The chip crisis underlined how reliant carmakers have grown on chips, but Intel CEO Pat Gelsinger told car industry leaders at the event on Tuesday that the auto sector's thirst for CPUs is making it a more crucial client segment for chip firms. By 2030, chips will account for a fifth of the cost of materials used in premium-segment vehicles, up from 4% in 2019.

Even as automobiles have become more chip-equipped in recent years, the interaction between automakers and chip manufacturers has remained mostly indirect. To obtain the chips that their cars need, car manufacturers primarily relied on their parts sellers. According to automobile and semiconductor industry leaders, this mismatch contributed to the recent chip problem in the auto sector. Officials in the business are now claiming that such links are being reestablished.

The implementation of ultrafast 5G communications networks, according to Cristiano Amon, CEO of Qualcomm, would help allow new automobile features, including the deployment of self-driving cars, he stated Wednesday in Munich. “All car businesses should be viewed as technology companies and part of the IT sector,” he added. He went on to say that automakers must have close links to tech businesses.

Earlier this week, Qualcomm said that its processors will power infotainment systems in Renault SA's RNO 2.61 percent new electric vehicles. In January, the chipmaker and General Motors Co. agreed to expand their collaboration on digital cockpit and driver-assistance technologies. Qualcomm began a $4.6 billion offer for Swedish auto-technology company Veoneer Inc. last month, indicating the corporation's interest in the industry.

According to analysts, the chip and automobile sectors' reliance would only grow. The automotive chip industry is expected to be worth over $85 billion in 2027, up from around $52 billion this year, according to research firm IHS Markit Ltd.

Unlike more established semiconductor sectors, the automotive sector offers significant expansion prospects for chip companies, according to Phil Amsrud, an IHS auto expert. He claims that new phone sales are mostly driven by individuals replacing old phones, while the number and sophistication of chips used in automobiles is increasing.

Mr. Gelsinger said at the vehicle event that Intel would launch a robotaxi service based on its Moovit mobility software, which it bought for $900 million a year ago, and Mobileye's self-driving technology, which it invested $15 billion in four years ago. Mobileye, an Israeli autonomous-driving business, provides technology for driver-assistance features to renowned automakers such as BMW AG and Ford Motor Co.

Mobileye said this week that it will perform an autonomous-taxi service trial in Munich next year in collaboration with European rental-car operator Sixt SE. Sixt will maintain the autonomous automobiles, which will be owned and supplied by Mobileye.
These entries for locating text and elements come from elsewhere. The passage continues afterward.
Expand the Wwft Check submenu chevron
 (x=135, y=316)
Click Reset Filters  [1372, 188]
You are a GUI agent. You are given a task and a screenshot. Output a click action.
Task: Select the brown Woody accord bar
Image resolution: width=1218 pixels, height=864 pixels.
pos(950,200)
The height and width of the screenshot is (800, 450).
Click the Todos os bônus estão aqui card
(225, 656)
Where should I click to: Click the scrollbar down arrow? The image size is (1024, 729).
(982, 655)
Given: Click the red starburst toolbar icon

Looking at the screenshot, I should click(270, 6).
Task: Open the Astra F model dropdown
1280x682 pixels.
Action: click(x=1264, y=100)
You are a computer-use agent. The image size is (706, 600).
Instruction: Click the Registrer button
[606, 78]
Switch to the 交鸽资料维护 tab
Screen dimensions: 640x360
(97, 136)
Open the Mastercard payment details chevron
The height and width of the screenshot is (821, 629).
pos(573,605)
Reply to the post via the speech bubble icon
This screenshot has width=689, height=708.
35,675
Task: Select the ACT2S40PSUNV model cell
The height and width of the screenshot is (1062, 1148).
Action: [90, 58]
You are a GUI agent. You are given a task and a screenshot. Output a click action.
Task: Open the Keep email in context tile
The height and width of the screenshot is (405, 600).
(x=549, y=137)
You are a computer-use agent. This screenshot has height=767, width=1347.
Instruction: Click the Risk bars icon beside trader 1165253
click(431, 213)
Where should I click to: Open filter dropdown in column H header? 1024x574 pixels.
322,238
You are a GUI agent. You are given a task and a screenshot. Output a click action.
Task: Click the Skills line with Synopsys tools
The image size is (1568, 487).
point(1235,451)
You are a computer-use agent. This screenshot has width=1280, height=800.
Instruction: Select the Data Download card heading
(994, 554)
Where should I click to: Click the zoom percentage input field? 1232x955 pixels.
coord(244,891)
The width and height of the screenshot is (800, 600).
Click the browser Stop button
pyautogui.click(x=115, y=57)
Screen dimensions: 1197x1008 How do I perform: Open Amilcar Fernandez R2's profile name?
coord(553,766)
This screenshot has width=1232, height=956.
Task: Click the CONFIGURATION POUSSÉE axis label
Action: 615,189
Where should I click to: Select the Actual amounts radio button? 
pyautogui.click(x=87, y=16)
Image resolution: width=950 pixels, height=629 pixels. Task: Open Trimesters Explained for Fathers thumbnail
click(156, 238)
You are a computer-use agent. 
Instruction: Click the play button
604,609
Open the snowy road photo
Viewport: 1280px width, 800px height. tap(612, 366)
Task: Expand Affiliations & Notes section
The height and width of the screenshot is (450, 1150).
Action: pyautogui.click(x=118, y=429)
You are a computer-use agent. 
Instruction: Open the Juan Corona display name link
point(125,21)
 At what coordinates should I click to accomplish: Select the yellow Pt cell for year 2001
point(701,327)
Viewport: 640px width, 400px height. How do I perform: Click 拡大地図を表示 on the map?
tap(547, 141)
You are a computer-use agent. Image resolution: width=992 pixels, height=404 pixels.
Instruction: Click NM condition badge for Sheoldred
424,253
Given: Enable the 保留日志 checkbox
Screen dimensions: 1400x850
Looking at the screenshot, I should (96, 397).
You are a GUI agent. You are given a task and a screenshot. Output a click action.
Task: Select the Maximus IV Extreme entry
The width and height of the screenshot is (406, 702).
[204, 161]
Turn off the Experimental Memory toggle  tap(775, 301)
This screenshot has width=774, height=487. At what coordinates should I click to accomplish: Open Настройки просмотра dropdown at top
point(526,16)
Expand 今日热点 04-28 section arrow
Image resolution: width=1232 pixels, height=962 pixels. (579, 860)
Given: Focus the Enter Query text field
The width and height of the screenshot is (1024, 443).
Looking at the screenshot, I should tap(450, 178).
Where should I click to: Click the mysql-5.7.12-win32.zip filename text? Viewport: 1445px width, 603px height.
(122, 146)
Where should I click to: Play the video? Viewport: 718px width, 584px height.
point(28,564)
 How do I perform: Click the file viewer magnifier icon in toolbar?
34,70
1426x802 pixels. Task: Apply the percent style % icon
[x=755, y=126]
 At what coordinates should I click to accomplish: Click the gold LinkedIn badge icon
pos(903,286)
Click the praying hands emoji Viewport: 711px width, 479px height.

With the line between automobiles and technology blurring, Ford announced last week that it has hired Doug Field, a former Apple Inc. and Tesla Inc. executive, as its chief advanced technology and embedded systems officer. Field will report directly to Ford CEO Jim Farley.

In an effort to advance its own driver-assistance technology, Tesla announced last month that it is building a supercomputer in-house to conduct the computations needed to train the software for its vehicles.

Nvidia, the largest chipmaker in the United States, is wagering that automobiles will become a growth center. Nvidia's vice president of automotive, Danny Shapiro, reportedly stated that the company's auto-business pipeline is worth $8 billion over the next six years.

However, for the time being, carmakers' primary concern is the scarcity of chips for the current generation of automobiles. After effectively weathering the early stages of the crisis, Toyota Motor Corp. announced last month that it would idle more than a third of its plant capacity as it dealt with chip concerns.

The chip scarcity might be severe for another year, according to BMW CEO Oliver Zipse, and Volkswagen AG CEO Herbert Diess has warned that the auto sector will face chip shortages for years.

Chipmakers are reacting in order to alleviate the suffering. Intel announced on Tuesday that it would devote some manufacturing capacity at its Irish plant to the automobile industry. Robert Bosch GmbH and Infineon Technologies AG are both boosting capacity in response to the demand.